For our next day we decided at breakfast that we would take a break from cycling, do some sight seeing, followed by a swim on one of the beaches or back in the outdoor swimming pool.
As a first objective for our tour we drove up some steep winding slopes to the parking lot near the top of Shirataki-san 白滝山 五百羅漢. When I consider that some people cycle this road it makes me break out in a sweat just thinking about it as it is a long twisty route up.
We went on to climb to climb for about 20 minutes to the top of Mount Shirataki-san in the excruciating heat, humidity and with the sun glaring down on us. There was barely a tree that could have provided us with shade. Ascending higher we started to get glimpses of the view, which kept us moving on. At last we turned a corner and saw the entrance to the shrine.
There was no one else around and we rested for a short while taking pictures of the villages and the islands in the glistening Seto Inland Sea against the perfect blue sky. If we hadn’t known before we might have thought that the shrine was everything to see but we saw some Buddha statues and ventured further on, awed by the sheer vastness of the area leading to the mountaintop.
There were hundreds of stone-carved Buddhas lined next to each other along the path. In total we could see about 700 Buddha (if you believe the signs) statues, all carved in 1830 by one man over the lost love of his life and hauled on his back to the top. No mean feat!
Finally we reached the topmost part of Shiratakizan with the 360-degree viewing platform at 227 meters high. The scenery was breathtakingly beautiful, no words can describe such beauty and I think I can say that I had never seen anything else like this before.
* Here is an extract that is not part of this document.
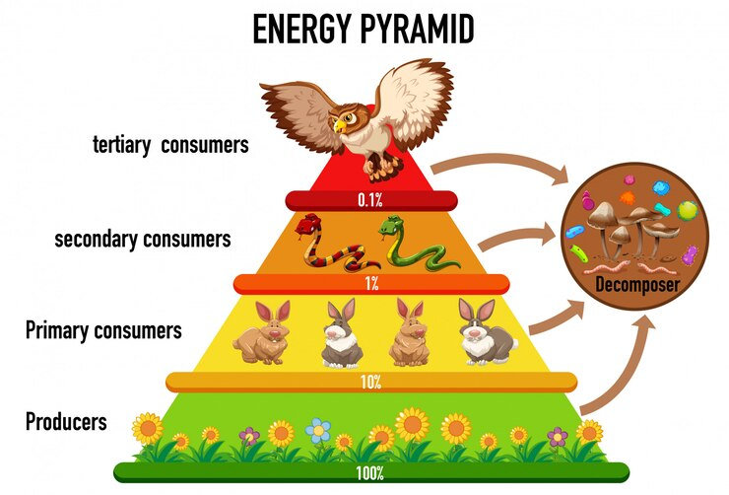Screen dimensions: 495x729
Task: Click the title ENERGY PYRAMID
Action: [364, 30]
It was time to leave this mystical place and move on if we wanted to go for a swim and make our way over to Setoda where we would stay the next two nights. Jerome wanted to go back to the swimming pool with the slides. We didn’t mind as we had a lot of fun too going down the waterslides. Again the pool was busy with local families and there were lots of children queuing to go down the two slides. In japan everybody seems to be wearing a long sleeve top or UV vest over their swimsuits and trunks, more to protect themselves from the sun than any other reasons. It is strange to still consider this fashion, as I would have thought that the younger generations like to show off a tan too, like us westerners. Better safe than sorry and we always used high factory suntan cream instead throughout our trip.
After about an hour going down the slides we bought some hot udon from the kiosk in the pool, followed by kakigori, shaved ice, with sticky sweet mango syrup.
Before we went back to the car, I wanted to take pictures of the weird looking dinosaur and the imaginative playground rides.